Achieving this balance is not a question of quotas, he says, but of measures that result in a real reconciliation of family and work life.

- Silvia, how did you start your degree program after Degrees in Biology and Biochemistry ?
After graduating I considered several career options. It was clear to me that my vocation was research, and in the end I chose to do a doctoral thesis at the CSIC. Afterwards I have been fortunate to be able to focus, in the end, on various aspects of cancer molecular biology.

- What was your topic in the doctorate? And in the current postdoc?
I did my doctorate at CSIC on hormonal cycles in fish. Subsequently I decided to dedicate myself to the research in cancer. After a transitional year at the Dana Farber Cancer Institute (Harvard Medical School), I went to the University of Texas Southwestern Medical Center (UTSW), in Texas (USA) where I have worked on several projects. The most recent one, published in PNAS, has focused on autophagy (a process that allows the cell to obtain energy and is also related to cancer and other pathologies), and how agents that modulate its activity could possibly be used as a treatment in a subtype of breast cancer. This work has brought me, since August last year, to one of the German cancer research centers (the DKFZ).

- Why did you choose your current center for your postdoc?
The German Cancer Research Center (DKFZ) has given me the possibility to continue my lines of research in Europe. In addition, it is a center that performs interdisciplinary and translational research in cancer in close partnership with the clinic. With all this, they have provided me with independence, scientific level and first class facilities to develop my projects.

- With the experience you have already accumulated, how do you value the training you received in the Degrees of Biology and Biochemistry at the University?
The university training is the basis for the subsequent professional degree program . I think that at the University of Navarra many fundamental aspects are developed, such as the training internship and the possibility of choosing subjects of free choice that allow to adjust the programs of study to the interests of each student.

- As a woman and scientist, we wanted to talk to you about an initiative that our students from Degree have called Women for Science and Technology and that tries to promote a suitable environment for young women to develop their careers and to have close female references in the world of science. Have you noticed an advance in this area since you finished the Degree? Is it a topic overcome in countries like Germany ?
I did not know about this initiative of the University. I think it is an excellent idea and I am willing to collaborate with it. Personally, I think that there is no difference between men and women in the programs of study undergraduate or graduate programs. However, this divergence does become palpable at the moment when women decide to have children. I believe that not much progress has been made in this area.

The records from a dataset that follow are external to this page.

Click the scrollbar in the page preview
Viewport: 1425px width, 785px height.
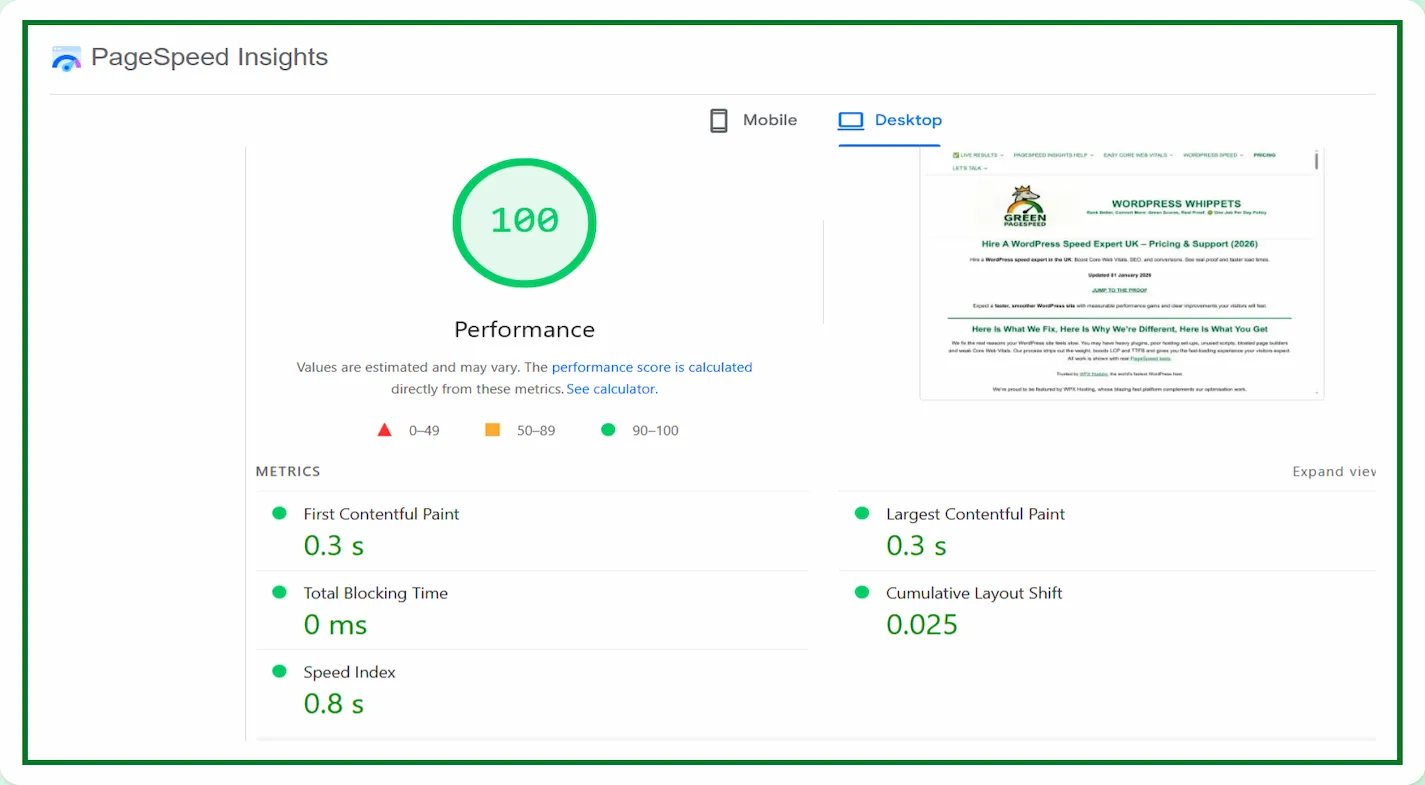point(1317,161)
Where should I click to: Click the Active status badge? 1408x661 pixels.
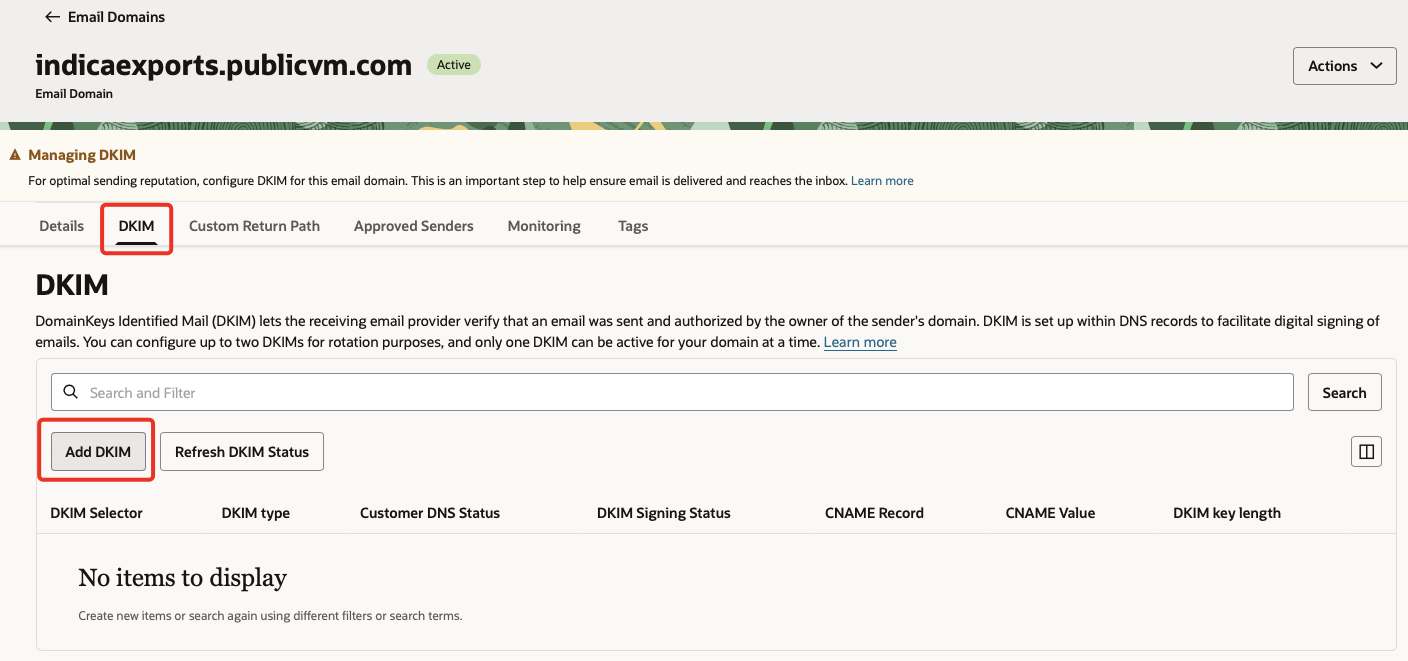click(453, 64)
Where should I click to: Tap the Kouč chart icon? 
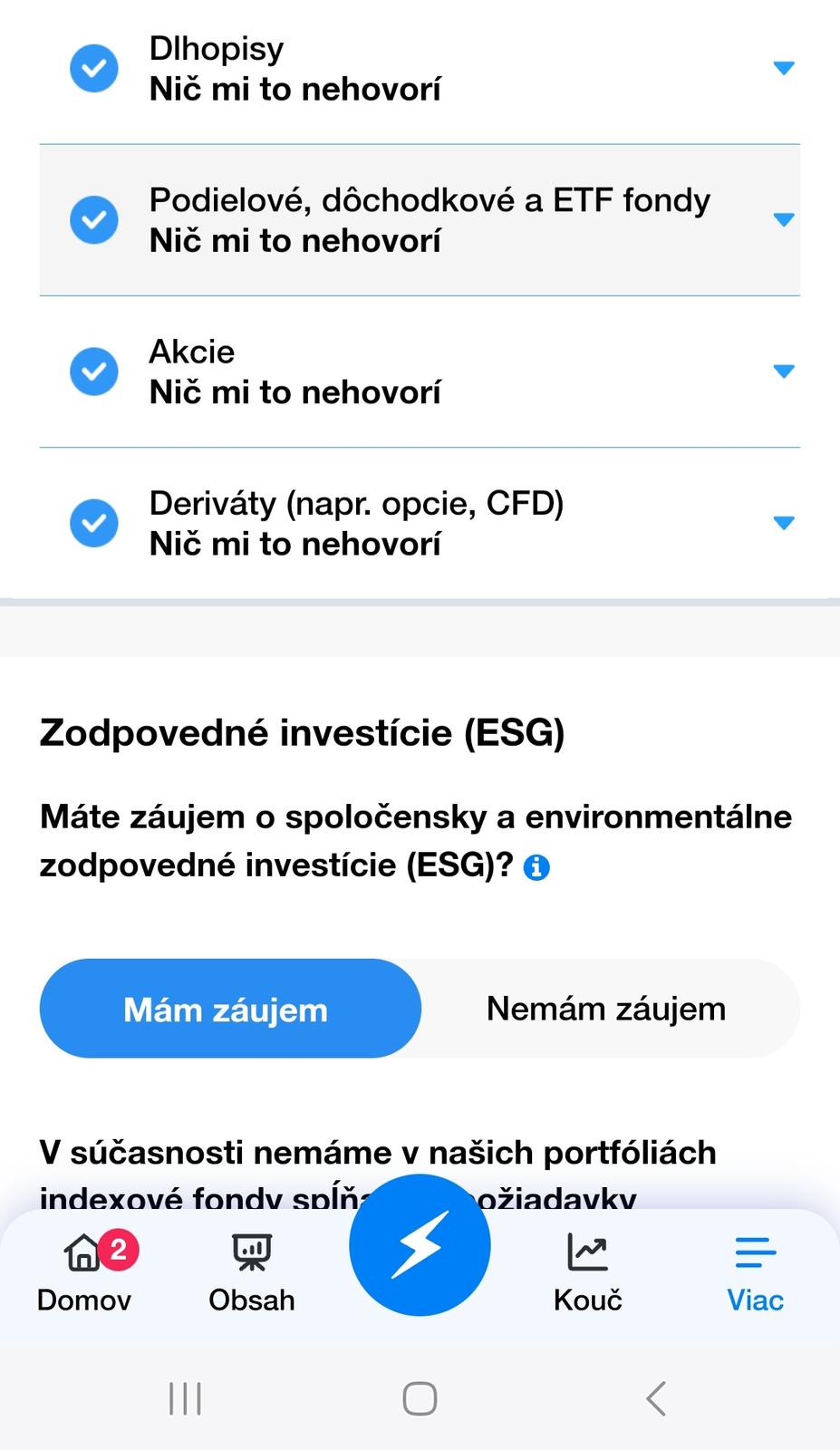pos(587,1252)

On the other hand, I do not agree with agreement with those policies that give priority to women simply because they are women. Or those that impose quotas of 50% men and 50% women in all areas. I don't think that helps us, because it will always be questioned whether we have reached a certain position because of our worth or because we have filled a certain quota.

What I do support is that there should be more facilities to reconcile work and family life; such as improving childcare services or extracurricular activities, as well as taking into account the periods of leave maternity at curriculum. I am fortunate to be married to another scientist who understands my status perfectly. We have two children and we share the household chores, which makes everything more manageable.

At final, we must be aware that the development of the degree program professional for a woman should not mean having another work at home or giving up being a mother to focus on her field. The solution lies in being able to adequately combine work and family life.